Bright Lights Film Journal

Turning to Stone: Black Tar Heroin: The Dark End of the Street (2000)

Going down in San Francisco’s street-kid heroin underground

Behind the image of San Francisco as a creative epicenter and ultimate party town drawing talented, disaffected kids from around the country (if not the globe) are some disturbing statistics. In the last ten years, the mean age of heroin users has dropped from 27 to 19. White powder heroin (China White) has been replaced by the dreaded chiva, cheap black tar heroin from Mexico, making the habit and all that it brings accessible to a much wider crowd. And drug overdose is the leading cause of preventable death in San Francisco, claiming an average of 100 lives a year.

This is the grim backdrop for Steven Okazaki’s documentary Black Tar Heroin: The Dark End of the Street, a caustic look at five young addicts coping with lives that are a relentless pattern of fixing, whoring, stealing, rehabbing, and almost inevitably, fixing. If they’re lucky, o.d.’ing isn’t added to that roster.

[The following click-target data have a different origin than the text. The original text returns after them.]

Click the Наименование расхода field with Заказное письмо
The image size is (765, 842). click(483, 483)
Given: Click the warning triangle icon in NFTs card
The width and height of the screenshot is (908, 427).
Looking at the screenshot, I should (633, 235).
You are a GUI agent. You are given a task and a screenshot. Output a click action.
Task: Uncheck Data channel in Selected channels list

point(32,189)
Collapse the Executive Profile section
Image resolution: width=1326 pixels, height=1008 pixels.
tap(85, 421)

Covering a two-year period from 1995 to 1998, the film has the feel of a kind of anti-MTV Real World, with this group a distorted mirror image of that show’s insufferably self-absorbed middle-class brats.

There is a phenomenon of middle- and upper-class junkies who survive quite nicely in this realm, but they’re not the ones on view here. Jessica, Alice, Oreo, Jake, and Tracey have the double bind of being users and poor or homeless. Their situation has mostly stripped them of defenses, and the interviews are pitilessly candid. Jessica, 18, describes unflinchingly how she was raped by her grandfather at age 5 and hurt so badly that her hips were thrown out of joint. It’s not hard to trace her retreat into the heroin haze from this event, which apparently went unrevealed and unpunished.

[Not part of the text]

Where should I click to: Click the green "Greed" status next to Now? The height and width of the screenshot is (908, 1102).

Jake, like Jessica, is young – 21 – with little in the way of social support. He’s bitter in the way junkies inevitably are about this. Of his “friends” he says simply: “When the dope’s gone, so are they.” To keep himself going, he works as a prostitute on Polk Street. But that brings its own darkness, perhaps equivalent to the habit itself: Jake says he’s been raped by johns four times. The film follows him in and out of homelessness and into an AIDS diagnosis that shows in his increasingly drawn face and jerky movements. We see him go from pathetic but stoic, saying he has too much of a conscience to rob anybody for junk, to tragic, as he’s booted back onto the street by a non-using boyfriend who’s had enough.

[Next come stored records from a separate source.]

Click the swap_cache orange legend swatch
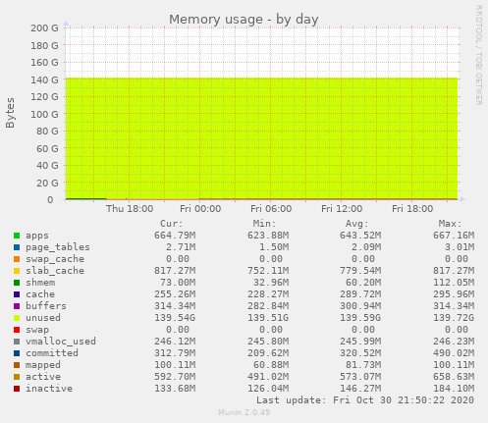 click(x=17, y=259)
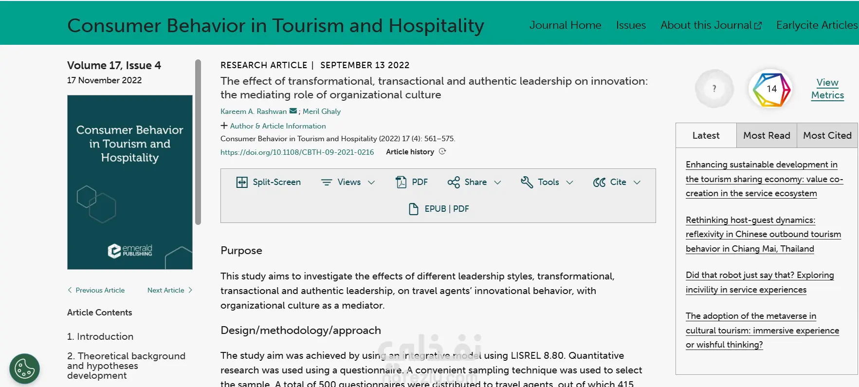Image resolution: width=859 pixels, height=387 pixels.
Task: Open the Cite dropdown
Action: pos(617,182)
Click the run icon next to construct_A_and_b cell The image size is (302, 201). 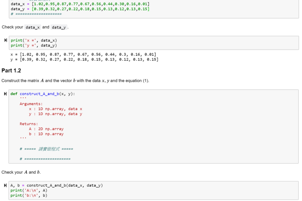[5, 94]
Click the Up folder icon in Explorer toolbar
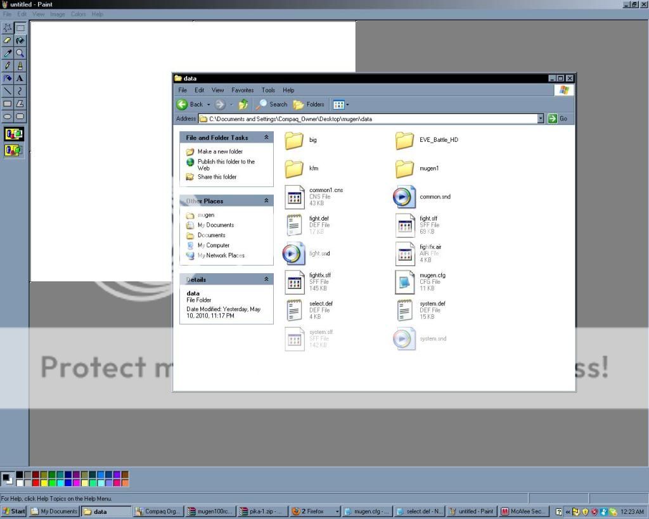 [x=243, y=105]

Unlike Jake, 19-year-old Oreo is a situational homosexual, brought to the streets by economics and always returning to his strung-out girlfriend. Oreo’s typical of the rest of these kids in being blunt about his life without quite understanding why he’s in the situation he’s in. “I’m bored with my life,” he says.

The film is littered with the dire accoutrements of junk – books by patron saint William Burroughs, droning spacey music, hellish apartments with a hotplate and a wrinkly midden of clothes made up to resemble a mattress. But there’s no moralizing here, just a picture of young people sucked into something they can’t handle that’s gradually taking over their lives. They’re mostly castoffs in every sense, with families either distant or nonexistent. One exception is Alice, 21, who begins the film claiming “shooting up is a meditation for me” and ends it by kicking the habit, at least during the time we see her. Less lucky is Tracey, a highly intelligent woman who spends 8 months in jail, comes out determined to kick, and ends up in an abusive relationship and back to using and dealing.

Black Tar Heroin challenges the viewer by ultimately refusing to assign blame. The kids are innocent in a real sense, consigned to a private hell by a collusion of circumstances, from their own temperaments, to horrendous abuse, to the chance encounters with users whose personal charisma seduces them into the life. The family could be the culprit, but in the word portraits we get of this mostly missing group, they’re as fucked up as the kids. Social service agencies appear to be overwhelmed by the sheer numbers. In the final analysis, the film seems to say, these addicts are simply acting out one of the more grisly scenarios of the human condition.